[Dataset records]:
========================================
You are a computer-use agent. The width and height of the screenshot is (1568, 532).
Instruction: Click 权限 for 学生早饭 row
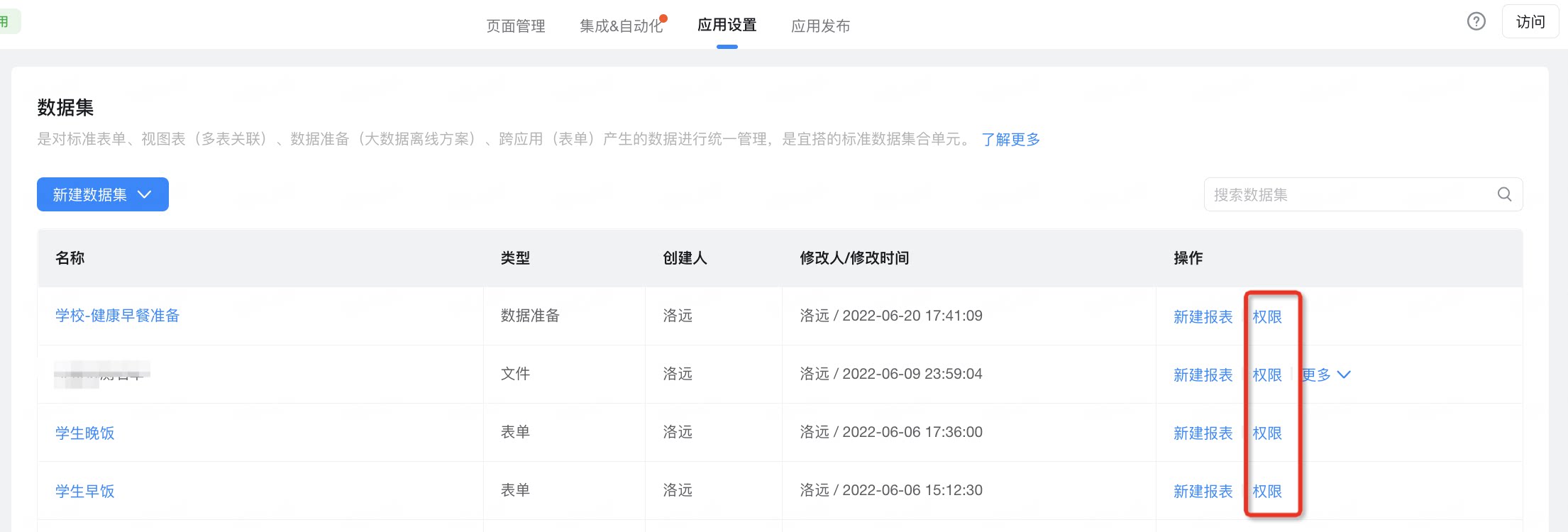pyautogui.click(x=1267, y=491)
========================================
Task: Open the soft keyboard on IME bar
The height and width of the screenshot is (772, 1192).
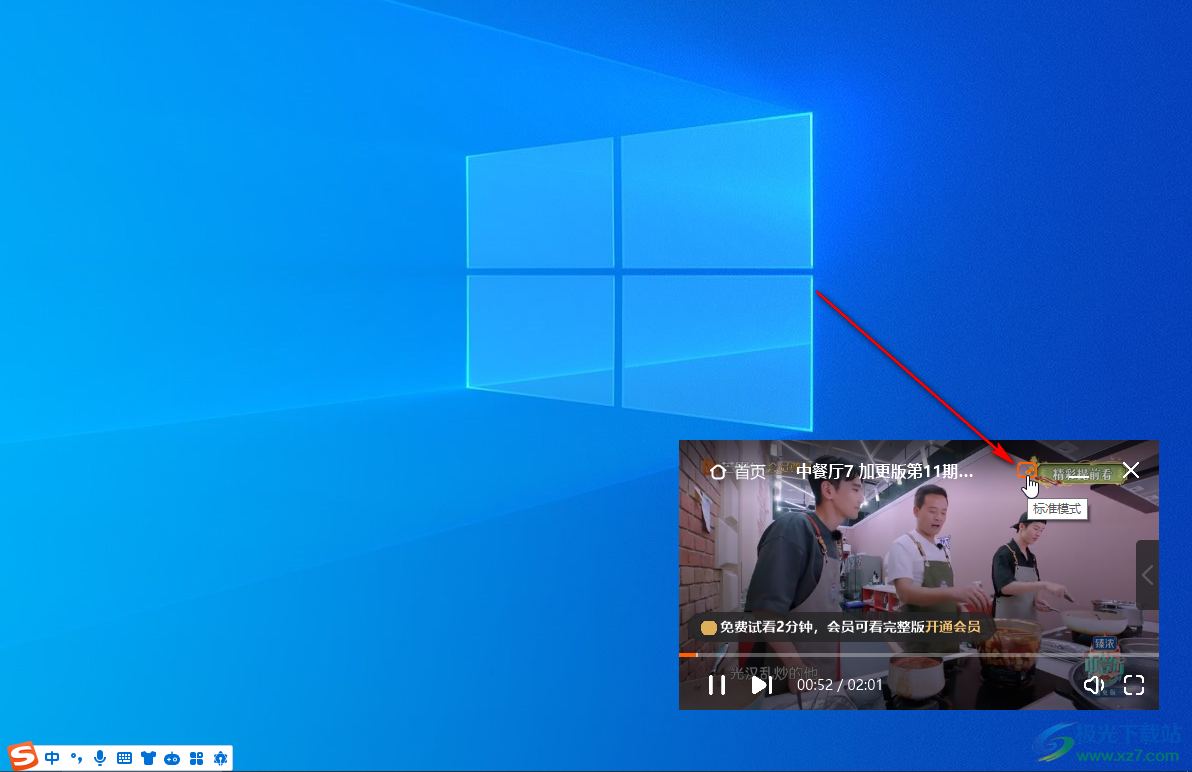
========================================
Whenever a line of the material above contains the string "width", copy that line out.

[Solution for this task]:
You are a computer-use agent. The width and height of the screenshot is (1568, 532).
The height and width of the screenshot is (772, 1192).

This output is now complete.